When a new client steps into my office and they are struggling with anxiety, I usually have a process laid out in my mind of how I would like to direct the sessions in order to help them work their way through anxiety. But as is the case with therapy, it’s helpful when a client comes to session with their own thoughts and ideas, and a desire to work on something they have been thinking about all week. In any case, here are some recommendations.
Six Steps in Helping Clients Work Through Anxiety
Normalize anxiety as part of the human experience.
I can’t say enough about this first step. By the time someone steps into your office to talk about their anxiety, they have more than likely been wrestling with a lot of internal negative messages from their anxiety, and probably a number of negative external messages from people around them. So the very fact they are sitting your office, across from you, is an act of courage in my opinion. And because of that courageous act I strongly believe it’s important to let them know that having anxiety is normal. Anxiety is part of the human experience. To be human is to experience anxiety. Welcome to humanity.
One of the reasons this is so important is because many of the people that I work with are coming from faith backgrounds, and a very common message when faced with anxiety is to be told to simply not be anxious. After all, the apostle Paul in Philippians 4:6 declares this message, so why are you anxious is often the question put back on the person with anxiety. On many occasions I will be working with a new Christian client and they will tell me that one of the reasons they ultimately decided to come see a therapist was because they didn’t feel emotionally safe in their faith community to talk about this issue. Many tried talking to a pastor, or small group leader, or friend, only to feel like something was wrong with them or their faith based on the comments and suggestions that were given to them. I tackled this topic in an earlier post in this series, and I highly recommend you read it.
And faith issue aside, many people just struggle to reach out for help, so when you can normalize anxiety for someone who is anxious, I believe you offer them a huge gift. And in the process, what you are communicating is that your therapy room, and working with you is going to be a safe experience where they can truly be themselves, free of judgment, regardless of how much anxiety they may bring with them.
Reframe anxiety as an opportunity for growth.
As I wrote in an earlier post, anxiety is information that gives us clues about what is going on inside and outside. It tells us about the state of our internal lives such as struggles we have with identity and personhood, as well as telling us about the state of our external struggles as we wrestle with safety and relationships. But none of this is accessible unless the person you are working with believes that the anxiety they suffer from can actually be used in a redeeming matter. Anxiety is either moving us towards health and growth, or it’s moving us towards unhealth and destruction. So how we cue into anxiety will often determine which direction we will be going.

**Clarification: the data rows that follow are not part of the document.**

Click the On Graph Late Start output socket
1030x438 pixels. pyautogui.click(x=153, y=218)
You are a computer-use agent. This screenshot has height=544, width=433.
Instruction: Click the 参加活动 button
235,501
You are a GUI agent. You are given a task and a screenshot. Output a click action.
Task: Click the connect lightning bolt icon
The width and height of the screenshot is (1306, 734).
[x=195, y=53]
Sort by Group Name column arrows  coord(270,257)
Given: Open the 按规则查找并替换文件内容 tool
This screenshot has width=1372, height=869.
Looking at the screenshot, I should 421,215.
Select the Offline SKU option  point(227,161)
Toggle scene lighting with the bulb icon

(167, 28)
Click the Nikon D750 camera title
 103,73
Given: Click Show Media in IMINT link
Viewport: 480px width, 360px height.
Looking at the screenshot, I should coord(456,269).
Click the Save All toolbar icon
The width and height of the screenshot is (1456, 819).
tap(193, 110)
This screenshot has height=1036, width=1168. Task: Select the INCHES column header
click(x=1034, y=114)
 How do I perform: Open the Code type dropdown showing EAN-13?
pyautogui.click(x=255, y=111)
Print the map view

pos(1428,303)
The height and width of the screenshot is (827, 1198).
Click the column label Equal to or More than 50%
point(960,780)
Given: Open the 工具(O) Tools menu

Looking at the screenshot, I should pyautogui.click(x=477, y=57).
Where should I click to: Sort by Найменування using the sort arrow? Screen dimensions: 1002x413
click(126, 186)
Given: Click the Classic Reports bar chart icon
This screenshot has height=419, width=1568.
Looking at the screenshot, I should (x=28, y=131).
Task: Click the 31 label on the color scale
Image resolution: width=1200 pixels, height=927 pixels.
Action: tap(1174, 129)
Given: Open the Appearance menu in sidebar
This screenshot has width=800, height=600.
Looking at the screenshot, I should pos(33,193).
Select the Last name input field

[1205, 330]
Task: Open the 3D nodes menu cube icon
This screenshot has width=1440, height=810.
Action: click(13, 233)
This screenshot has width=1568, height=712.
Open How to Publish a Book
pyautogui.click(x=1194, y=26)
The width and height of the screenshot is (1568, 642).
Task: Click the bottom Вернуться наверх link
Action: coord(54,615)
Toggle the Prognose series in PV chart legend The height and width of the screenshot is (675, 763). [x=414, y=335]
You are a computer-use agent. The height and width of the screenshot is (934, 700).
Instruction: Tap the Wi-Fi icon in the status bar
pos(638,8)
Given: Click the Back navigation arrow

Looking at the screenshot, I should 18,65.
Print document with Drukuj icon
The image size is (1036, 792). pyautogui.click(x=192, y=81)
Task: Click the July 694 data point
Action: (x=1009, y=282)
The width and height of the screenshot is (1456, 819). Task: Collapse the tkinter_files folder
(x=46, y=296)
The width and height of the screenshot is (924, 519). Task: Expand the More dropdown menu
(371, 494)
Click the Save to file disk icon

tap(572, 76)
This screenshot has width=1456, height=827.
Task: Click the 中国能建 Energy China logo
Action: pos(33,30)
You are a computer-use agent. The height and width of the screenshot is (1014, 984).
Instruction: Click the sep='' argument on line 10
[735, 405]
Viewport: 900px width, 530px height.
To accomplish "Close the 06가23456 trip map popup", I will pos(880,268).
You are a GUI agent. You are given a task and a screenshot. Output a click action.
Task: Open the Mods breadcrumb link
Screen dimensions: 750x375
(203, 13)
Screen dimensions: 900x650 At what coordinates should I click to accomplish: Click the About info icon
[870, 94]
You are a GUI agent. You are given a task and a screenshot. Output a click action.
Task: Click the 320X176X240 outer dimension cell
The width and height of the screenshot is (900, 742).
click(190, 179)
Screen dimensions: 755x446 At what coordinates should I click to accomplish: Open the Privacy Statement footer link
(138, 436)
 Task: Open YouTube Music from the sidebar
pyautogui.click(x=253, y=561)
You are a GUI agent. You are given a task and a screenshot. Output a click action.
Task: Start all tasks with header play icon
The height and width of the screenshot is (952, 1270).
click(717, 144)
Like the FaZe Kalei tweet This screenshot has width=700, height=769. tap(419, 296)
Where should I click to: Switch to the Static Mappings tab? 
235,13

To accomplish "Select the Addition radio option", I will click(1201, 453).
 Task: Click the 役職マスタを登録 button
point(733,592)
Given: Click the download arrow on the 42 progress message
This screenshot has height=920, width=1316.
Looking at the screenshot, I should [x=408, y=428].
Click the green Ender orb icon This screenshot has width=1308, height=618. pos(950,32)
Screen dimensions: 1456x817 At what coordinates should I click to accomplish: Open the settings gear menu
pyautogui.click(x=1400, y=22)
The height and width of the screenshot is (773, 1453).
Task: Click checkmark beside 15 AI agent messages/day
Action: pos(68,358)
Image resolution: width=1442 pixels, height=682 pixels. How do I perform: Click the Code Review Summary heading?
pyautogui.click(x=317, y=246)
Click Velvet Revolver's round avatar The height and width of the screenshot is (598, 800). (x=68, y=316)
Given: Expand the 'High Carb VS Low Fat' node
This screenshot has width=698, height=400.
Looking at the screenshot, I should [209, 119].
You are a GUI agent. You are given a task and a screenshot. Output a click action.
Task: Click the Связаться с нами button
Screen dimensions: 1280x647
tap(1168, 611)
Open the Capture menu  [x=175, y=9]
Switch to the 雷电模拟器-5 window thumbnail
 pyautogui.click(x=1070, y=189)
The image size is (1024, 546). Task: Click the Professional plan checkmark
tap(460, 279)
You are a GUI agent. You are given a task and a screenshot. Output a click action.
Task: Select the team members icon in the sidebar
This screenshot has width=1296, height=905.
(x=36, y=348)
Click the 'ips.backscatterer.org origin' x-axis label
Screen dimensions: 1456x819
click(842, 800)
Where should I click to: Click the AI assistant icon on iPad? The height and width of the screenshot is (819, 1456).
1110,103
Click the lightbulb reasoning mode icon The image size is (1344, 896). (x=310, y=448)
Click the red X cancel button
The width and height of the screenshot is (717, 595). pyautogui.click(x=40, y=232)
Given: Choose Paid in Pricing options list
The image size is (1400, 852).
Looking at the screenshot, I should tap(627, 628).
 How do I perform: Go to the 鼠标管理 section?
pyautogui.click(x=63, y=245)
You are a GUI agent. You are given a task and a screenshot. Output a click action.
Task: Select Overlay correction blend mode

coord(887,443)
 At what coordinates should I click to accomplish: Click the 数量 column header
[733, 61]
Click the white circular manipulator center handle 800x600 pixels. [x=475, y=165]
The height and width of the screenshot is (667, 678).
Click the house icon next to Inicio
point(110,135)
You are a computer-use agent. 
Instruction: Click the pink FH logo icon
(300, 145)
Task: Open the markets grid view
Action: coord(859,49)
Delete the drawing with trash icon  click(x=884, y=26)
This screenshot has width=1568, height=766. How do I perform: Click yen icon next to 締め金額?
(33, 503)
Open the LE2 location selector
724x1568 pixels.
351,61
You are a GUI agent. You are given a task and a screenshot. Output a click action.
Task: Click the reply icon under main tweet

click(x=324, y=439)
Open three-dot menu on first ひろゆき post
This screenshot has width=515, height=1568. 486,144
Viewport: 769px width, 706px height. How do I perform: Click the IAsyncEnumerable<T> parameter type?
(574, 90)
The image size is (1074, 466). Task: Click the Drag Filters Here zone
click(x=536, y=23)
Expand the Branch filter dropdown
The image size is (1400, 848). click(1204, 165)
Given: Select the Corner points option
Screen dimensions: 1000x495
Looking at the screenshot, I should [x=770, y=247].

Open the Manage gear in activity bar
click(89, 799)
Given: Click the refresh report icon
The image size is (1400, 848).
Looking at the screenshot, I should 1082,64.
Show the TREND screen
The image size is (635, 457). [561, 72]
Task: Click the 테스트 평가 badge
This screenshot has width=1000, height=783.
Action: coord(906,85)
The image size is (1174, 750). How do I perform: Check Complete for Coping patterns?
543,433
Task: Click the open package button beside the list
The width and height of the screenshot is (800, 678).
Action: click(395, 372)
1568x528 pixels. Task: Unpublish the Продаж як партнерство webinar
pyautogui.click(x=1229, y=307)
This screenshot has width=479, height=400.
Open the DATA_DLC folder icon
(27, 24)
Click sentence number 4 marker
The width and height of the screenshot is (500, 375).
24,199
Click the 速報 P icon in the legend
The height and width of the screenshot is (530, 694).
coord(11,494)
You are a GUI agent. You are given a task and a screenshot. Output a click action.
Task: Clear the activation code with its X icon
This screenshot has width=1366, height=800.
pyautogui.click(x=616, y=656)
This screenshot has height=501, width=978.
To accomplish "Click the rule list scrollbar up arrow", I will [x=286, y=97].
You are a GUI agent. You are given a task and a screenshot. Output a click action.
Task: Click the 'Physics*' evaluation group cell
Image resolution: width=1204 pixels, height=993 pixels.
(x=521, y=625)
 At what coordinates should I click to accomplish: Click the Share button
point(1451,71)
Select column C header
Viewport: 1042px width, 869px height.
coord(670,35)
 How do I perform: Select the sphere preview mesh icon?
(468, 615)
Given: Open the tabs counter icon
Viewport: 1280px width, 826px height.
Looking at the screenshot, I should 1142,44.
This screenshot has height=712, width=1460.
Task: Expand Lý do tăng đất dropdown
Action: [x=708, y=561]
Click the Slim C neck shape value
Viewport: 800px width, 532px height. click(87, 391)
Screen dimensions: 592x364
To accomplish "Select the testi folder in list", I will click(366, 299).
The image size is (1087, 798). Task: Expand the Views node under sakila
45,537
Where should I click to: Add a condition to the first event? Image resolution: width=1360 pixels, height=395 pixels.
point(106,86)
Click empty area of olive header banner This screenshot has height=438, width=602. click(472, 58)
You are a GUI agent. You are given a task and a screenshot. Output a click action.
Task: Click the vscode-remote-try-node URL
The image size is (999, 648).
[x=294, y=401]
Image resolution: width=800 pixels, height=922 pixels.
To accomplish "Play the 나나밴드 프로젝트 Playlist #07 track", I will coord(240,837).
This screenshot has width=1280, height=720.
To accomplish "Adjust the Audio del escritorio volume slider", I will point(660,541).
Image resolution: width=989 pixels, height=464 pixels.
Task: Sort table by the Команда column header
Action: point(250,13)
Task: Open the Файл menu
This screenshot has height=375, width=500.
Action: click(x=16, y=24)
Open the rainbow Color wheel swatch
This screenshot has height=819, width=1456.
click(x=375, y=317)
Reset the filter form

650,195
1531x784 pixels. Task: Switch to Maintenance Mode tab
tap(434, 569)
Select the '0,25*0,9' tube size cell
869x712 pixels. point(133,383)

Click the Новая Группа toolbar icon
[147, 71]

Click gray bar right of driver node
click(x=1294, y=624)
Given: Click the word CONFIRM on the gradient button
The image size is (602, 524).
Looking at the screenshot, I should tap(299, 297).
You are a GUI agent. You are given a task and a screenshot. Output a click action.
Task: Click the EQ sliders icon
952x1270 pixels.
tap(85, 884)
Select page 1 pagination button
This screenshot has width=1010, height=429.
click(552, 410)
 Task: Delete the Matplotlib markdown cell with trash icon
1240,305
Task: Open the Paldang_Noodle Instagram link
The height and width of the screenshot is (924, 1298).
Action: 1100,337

When I tell clients that their anxiety can be used as an opportunity for growth, you should see their eyes light up. They respond with either a hopeful word because it’s the best news they have heard all day, or they respond with a too good to be true look…after all, anxiety brought them into therapy so how could it be good. But as the therapist, you have the opportunity to guide them on a journey to growth as you help them listen to their anxiety.
Identify the root feelings and emotions that drive the anxiety (Pain Cycle).
After you have normalized anxiety for a client, and then let them in on the good news that their anxiety can be used as a tool for transformational growth, then it’s time to begin to do the work of identifying the underlying roots of their anxiety. As I mentioned in another previous post in this series, anxiety is a response to an underlying root issue, and when that isn’t clear, the therapist and client end up constantly chasing down the symptom, and applying band aids to a wound that never heals because the root issue hasn’t been identified.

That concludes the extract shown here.